I measured it, the randomization part takes the same amount of time in the C and Zig versions, so it’s fine for the benchmark. It’s the loop lowering that’s different here.
The binary example clearly shows why the for loops are so much slower: The for loops with dynamic ranges create a complex control flow with 2 counter and more branches, while the while loops result in only one counter with fewer branch misses.
Yeah, in ReleaseFast but effect is not as severe in ReleaseSmall. The LLVM opt pipeline is fun.
Yep: ReleaseFast ~80 lines of assembly with complex loop unrolling, ReleaseSmall ~30 lines, no more loop unrolling!
Can one draw general-purpose conclusions from this? (At the zig-language level, that is; I can see the binary / LLVM-opt-level conclusions, or observations, at least.)
Good question - I noticed some projects are now currently doing stuff like #pragma clang loop unroll(disable) due to the aggressive unrolling.
I see @loopHint has been proposed for Zig
i’m also curious: given that my code works correctly in Debug mode, is its behavior in ReleaseFast a miscompilation?
Are you referring to the comment “fwiw I ran the latest fixed version and there’s no difference under ReleaseFast” ? What I meant there was that there’s no difference in performance under ReleaseFast, not that there’s a problem with the output after your fix (afaict)
I don’t think so, in this particular instance it wasn’t beneficial, because the algorithm is branch heavy, and since it’s about sorting, random numbers, assuming the distribution is random, you literally have a 50% chance of being wrong. This text book example worst case scenario for the speculative execution engine, it keeps guessing and being wrong most of the time, and needs to stall, which is further increased by the unrolling.
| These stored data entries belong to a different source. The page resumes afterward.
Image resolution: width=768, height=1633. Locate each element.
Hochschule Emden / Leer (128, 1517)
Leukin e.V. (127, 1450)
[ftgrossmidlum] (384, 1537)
But most of the time loop unrolling is usually beneficial, and can help especially if you don’t have much branch, or if they are cold enough that you’ll still benefit from the unrolling. So it’s worth keeping in mind and double checking, and investigating, but no need to draw conclusion i think ![]()
i’m not sure how to understand this reply. i mean that the code i wrote way way above works in Debug mode, producing a sorted list. according to you, it does not work in ReleaseFast mode, producing garbage. That difference was the source of my question.
No, your provided fix does work in ReleaseFast which is why I originally said fixed version - it really was fixed
What I am saying (poorly) is simply that there’s no difference in performance between your corrected version and the original nested-for version. The correction being ar[i+1..]